Community
cancel
Showing results for 
Search instead for 
Did you mean: 
Highlighted
Beginner
151 Views

I219-LM silent data corruption, Linux

Dear forum members,

The issue was first detected while transferring a large 3 TB file over scp. Since the ssh protocol has data integrity algorithms built-in, the transfer has failed repeatedly, often towards the end, complaining about "message authentication code incorrect". I tried different encryption schemes and the result was the same (error).

In order to troubleshoot the problem I performed the following steps:

1. Installed the newest driver from the Intel website (3.8.4-NAPI) on top of a stock Debian kernel 4.19.0-10-amd64. The issue persists.

2. Used the "socat" tool to eliminate potential issues with scp. I used raw TCP/IP transfer via socat and pipelined the output to get a sha256 fingerprint. The fingerprint of the transferred file was incorrect in most cases (I had one transfer that has completed with correct fingerprint, out of around six).

3. Installed a different Ethernet card based on a different chip, transfers were with no errors (tried 3 times).

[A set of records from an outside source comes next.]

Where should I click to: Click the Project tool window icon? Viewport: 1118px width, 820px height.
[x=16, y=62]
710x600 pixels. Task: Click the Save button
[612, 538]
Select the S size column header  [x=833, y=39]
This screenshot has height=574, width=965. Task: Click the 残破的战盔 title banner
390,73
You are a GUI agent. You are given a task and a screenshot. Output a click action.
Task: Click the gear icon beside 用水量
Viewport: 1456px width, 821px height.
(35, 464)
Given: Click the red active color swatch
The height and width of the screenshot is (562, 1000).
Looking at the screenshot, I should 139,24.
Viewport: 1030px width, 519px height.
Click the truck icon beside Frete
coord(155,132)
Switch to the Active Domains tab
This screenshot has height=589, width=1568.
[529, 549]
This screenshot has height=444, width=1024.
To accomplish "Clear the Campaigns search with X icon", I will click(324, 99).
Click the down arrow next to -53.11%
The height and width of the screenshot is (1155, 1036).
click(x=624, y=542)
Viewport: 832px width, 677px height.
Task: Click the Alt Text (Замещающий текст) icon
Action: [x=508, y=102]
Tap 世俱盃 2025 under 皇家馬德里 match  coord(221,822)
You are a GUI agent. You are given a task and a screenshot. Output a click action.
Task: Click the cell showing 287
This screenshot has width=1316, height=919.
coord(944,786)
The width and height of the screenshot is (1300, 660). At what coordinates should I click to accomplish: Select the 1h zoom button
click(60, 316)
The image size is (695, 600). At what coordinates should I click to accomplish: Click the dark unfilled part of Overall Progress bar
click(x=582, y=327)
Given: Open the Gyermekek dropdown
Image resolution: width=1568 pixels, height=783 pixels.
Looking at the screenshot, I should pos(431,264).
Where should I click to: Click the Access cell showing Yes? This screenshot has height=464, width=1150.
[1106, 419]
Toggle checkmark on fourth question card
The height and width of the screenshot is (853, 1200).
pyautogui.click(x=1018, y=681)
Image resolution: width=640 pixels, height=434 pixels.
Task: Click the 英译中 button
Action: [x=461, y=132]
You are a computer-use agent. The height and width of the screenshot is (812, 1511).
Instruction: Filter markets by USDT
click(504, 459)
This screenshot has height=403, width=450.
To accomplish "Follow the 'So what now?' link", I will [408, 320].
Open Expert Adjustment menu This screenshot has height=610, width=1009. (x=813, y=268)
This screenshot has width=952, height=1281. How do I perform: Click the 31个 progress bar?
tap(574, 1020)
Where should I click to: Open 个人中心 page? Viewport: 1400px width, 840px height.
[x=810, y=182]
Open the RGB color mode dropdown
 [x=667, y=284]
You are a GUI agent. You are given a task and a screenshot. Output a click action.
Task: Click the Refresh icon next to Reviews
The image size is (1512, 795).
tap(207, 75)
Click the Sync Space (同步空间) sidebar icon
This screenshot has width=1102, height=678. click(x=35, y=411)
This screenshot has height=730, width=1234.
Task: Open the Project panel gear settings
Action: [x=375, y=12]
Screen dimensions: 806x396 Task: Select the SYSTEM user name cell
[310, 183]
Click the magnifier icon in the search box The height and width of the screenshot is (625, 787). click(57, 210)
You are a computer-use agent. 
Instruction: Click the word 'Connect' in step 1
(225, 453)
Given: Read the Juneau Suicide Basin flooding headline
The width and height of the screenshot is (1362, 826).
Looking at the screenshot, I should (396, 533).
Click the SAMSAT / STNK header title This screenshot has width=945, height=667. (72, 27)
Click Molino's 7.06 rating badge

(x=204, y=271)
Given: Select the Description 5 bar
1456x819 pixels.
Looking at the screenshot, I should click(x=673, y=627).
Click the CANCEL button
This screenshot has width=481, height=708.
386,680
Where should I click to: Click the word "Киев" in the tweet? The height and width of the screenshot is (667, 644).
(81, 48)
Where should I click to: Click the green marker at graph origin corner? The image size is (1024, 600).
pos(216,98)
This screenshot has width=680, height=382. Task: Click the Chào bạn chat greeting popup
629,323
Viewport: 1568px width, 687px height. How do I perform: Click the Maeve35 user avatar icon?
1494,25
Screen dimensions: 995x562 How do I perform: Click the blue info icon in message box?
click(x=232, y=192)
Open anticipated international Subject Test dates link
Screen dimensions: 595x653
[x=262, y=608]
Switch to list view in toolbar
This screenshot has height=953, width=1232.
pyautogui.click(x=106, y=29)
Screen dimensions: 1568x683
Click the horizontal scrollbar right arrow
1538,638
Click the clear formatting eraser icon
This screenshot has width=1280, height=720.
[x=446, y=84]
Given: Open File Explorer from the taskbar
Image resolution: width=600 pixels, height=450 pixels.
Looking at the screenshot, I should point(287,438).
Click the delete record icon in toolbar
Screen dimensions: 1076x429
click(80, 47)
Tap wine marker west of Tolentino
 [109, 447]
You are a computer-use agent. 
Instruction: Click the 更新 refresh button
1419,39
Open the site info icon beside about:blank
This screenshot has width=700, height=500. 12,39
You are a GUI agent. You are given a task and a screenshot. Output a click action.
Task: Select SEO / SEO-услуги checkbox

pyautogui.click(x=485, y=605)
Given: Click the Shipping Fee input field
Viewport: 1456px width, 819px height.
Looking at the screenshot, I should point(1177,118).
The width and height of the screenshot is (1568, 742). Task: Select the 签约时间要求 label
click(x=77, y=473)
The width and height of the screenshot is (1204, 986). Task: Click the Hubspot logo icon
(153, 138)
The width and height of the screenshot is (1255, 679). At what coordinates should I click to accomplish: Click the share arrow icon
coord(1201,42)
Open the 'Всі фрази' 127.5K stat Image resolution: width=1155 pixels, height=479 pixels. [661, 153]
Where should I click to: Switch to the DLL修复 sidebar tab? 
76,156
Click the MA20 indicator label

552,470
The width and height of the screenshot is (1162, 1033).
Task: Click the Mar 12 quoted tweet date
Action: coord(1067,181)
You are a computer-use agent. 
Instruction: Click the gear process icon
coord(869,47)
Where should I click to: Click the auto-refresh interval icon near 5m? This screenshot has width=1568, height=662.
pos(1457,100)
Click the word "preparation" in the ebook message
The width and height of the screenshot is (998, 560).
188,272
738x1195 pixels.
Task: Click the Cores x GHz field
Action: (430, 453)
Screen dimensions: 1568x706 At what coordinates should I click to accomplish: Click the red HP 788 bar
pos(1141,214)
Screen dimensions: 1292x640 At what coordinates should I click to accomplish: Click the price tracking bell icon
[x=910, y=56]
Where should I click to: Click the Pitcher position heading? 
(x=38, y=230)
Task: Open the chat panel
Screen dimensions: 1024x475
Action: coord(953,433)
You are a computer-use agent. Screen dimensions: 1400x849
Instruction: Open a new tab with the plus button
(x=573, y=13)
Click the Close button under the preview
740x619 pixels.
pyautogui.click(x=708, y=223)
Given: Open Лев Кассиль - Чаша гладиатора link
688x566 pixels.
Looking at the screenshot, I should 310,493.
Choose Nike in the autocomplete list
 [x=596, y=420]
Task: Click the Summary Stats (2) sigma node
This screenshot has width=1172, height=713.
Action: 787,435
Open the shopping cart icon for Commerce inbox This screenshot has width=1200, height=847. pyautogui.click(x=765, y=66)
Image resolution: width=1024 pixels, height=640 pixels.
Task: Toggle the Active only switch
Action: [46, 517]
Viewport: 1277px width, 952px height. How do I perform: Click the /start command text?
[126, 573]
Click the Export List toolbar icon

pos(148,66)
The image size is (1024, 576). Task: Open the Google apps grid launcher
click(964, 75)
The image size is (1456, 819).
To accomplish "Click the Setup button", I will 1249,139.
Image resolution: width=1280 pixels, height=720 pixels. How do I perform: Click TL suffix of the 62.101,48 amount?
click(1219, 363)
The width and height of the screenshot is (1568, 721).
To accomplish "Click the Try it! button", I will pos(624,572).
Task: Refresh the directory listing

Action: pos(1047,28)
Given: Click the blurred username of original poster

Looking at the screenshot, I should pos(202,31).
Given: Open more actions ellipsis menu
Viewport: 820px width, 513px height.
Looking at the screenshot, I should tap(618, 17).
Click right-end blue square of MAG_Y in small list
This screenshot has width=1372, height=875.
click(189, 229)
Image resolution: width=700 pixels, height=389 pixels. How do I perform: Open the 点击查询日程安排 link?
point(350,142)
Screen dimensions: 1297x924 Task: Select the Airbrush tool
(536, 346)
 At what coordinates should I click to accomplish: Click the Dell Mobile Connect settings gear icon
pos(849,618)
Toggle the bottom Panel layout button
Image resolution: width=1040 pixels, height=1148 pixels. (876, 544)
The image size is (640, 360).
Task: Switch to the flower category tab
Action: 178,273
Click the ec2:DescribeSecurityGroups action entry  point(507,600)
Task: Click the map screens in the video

4. Installed Windows 10 and run the same test using CygWin-based socat on Intel chip: no errors (repeated 5 times).

 

The problem happens on a Supermicro motherboard X11SCA-F, the chip comes with the motherboard. I run current stable version of Debian. I tried replacing the motherboard, but the replacement had the same issue.

There are no errors in the log files. The software does not detect any issues with the device and it apparently believes that all the data as passed up the TCP/IP stack is correct, while in fact some bits in this 4 TB-long stream are flipped. It seeps the error happens, on average, once per around 1 TB of data.

 

Any advice how to proceed would be greatly appreciated.

Thanks!

Tomasz

0 Kudos
17 Replies
Highlighted
Moderator
135 Views

Hi Tomasz,

Thank you for posting in our Intel® Ethernet Communities Page.

Kindly provide us the results of this command: ethtool -i ethx where ethx is the Ethernet port.


We look forward to hearing from you. If we do not get your reply, we will follow up after 3 business days.



Best Regards,

Alfred S

Intel® Customer Support


0 Kudos
Highlighted
Beginner
129 Views

Hello Alfred:

 

Here is the output:

driver: e1000e
version: 3.8.4-NAPI
firmware-version: 0.5-4
expansion-rom-version:
bus-info: 0000:00:1f.6
supports-statistics: yes
supports-test: yes
supports-eeprom-access: yes
supports-register-dump: yes
supports-priv-flags: no

 

Best,

Tomasz

0 Kudos
Highlighted
Moderator
124 Views

Hi Tomasz,

Thank you providing those information.

Please allow us some time to check on this.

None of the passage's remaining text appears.